**REQUIREMENT**
Please transcribe all of the records precisely.

┌─ MATERIAL SUPPLIED

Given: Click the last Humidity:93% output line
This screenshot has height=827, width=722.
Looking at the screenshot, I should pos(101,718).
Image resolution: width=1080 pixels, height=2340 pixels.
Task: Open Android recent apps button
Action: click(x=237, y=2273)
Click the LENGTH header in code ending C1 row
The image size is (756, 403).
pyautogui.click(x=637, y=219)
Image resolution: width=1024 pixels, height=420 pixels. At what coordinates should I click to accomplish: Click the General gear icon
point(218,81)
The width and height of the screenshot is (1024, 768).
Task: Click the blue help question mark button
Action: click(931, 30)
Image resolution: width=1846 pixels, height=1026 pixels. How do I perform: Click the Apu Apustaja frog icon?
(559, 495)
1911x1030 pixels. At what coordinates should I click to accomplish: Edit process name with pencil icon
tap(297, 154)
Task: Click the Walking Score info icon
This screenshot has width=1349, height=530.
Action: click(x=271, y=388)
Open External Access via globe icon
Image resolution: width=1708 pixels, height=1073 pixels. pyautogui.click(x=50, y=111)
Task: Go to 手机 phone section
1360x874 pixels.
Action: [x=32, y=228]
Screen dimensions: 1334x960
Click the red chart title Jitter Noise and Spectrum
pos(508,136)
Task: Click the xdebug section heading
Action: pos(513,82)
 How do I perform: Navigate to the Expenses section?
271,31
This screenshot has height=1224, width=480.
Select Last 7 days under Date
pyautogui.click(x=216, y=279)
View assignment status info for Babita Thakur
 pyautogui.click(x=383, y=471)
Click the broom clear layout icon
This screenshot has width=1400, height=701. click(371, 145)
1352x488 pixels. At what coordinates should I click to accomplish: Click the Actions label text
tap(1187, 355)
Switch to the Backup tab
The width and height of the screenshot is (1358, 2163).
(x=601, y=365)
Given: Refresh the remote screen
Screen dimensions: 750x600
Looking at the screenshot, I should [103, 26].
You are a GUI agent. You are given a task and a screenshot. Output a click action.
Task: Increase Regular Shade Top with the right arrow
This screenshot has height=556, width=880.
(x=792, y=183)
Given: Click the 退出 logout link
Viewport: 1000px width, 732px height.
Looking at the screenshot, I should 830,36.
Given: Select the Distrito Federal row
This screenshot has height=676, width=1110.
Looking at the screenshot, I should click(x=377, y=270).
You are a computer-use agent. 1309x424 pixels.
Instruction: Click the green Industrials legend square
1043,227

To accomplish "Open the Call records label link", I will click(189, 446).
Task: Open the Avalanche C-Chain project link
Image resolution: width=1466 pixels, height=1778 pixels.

└─

**ANSWER SECTION**
Given: Click the last Humidity:93% output line
This screenshot has height=827, width=722.
Looking at the screenshot, I should pos(101,718).
Image resolution: width=1080 pixels, height=2340 pixels.
Task: Open Android recent apps button
Action: click(x=237, y=2273)
Click the LENGTH header in code ending C1 row
The image size is (756, 403).
pyautogui.click(x=637, y=219)
Image resolution: width=1024 pixels, height=420 pixels. At what coordinates should I click to accomplish: Click the General gear icon
point(218,81)
The width and height of the screenshot is (1024, 768).
Task: Click the blue help question mark button
Action: click(931, 30)
Image resolution: width=1846 pixels, height=1026 pixels. How do I perform: Click the Apu Apustaja frog icon?
(559, 495)
1911x1030 pixels. At what coordinates should I click to accomplish: Edit process name with pencil icon
tap(297, 154)
Task: Click the Walking Score info icon
This screenshot has width=1349, height=530.
Action: click(x=271, y=388)
Open External Access via globe icon
Image resolution: width=1708 pixels, height=1073 pixels. pyautogui.click(x=50, y=111)
Task: Go to 手机 phone section
1360x874 pixels.
Action: [x=32, y=228]
Screen dimensions: 1334x960
Click the red chart title Jitter Noise and Spectrum
pos(508,136)
Task: Click the xdebug section heading
Action: pos(513,82)
 How do I perform: Navigate to the Expenses section?
271,31
This screenshot has height=1224, width=480.
Select Last 7 days under Date
pyautogui.click(x=216, y=279)
View assignment status info for Babita Thakur
 pyautogui.click(x=383, y=471)
Click the broom clear layout icon
This screenshot has width=1400, height=701. click(371, 145)
1352x488 pixels. At what coordinates should I click to accomplish: Click the Actions label text
tap(1187, 355)
Switch to the Backup tab
The width and height of the screenshot is (1358, 2163).
(x=601, y=365)
Given: Refresh the remote screen
Screen dimensions: 750x600
Looking at the screenshot, I should [103, 26].
You are a GUI agent. You are given a task and a screenshot. Output a click action.
Task: Increase Regular Shade Top with the right arrow
This screenshot has height=556, width=880.
(x=792, y=183)
Given: Click the 退出 logout link
Viewport: 1000px width, 732px height.
Looking at the screenshot, I should 830,36.
Given: Select the Distrito Federal row
This screenshot has height=676, width=1110.
Looking at the screenshot, I should click(x=377, y=270).
You are a computer-use agent. 1309x424 pixels.
Instruction: Click the green Industrials legend square
1043,227

To accomplish "Open the Call records label link", I will click(189, 446).
Task: Open the Avalanche C-Chain project link
Image resolution: width=1466 pixels, height=1778 pixels.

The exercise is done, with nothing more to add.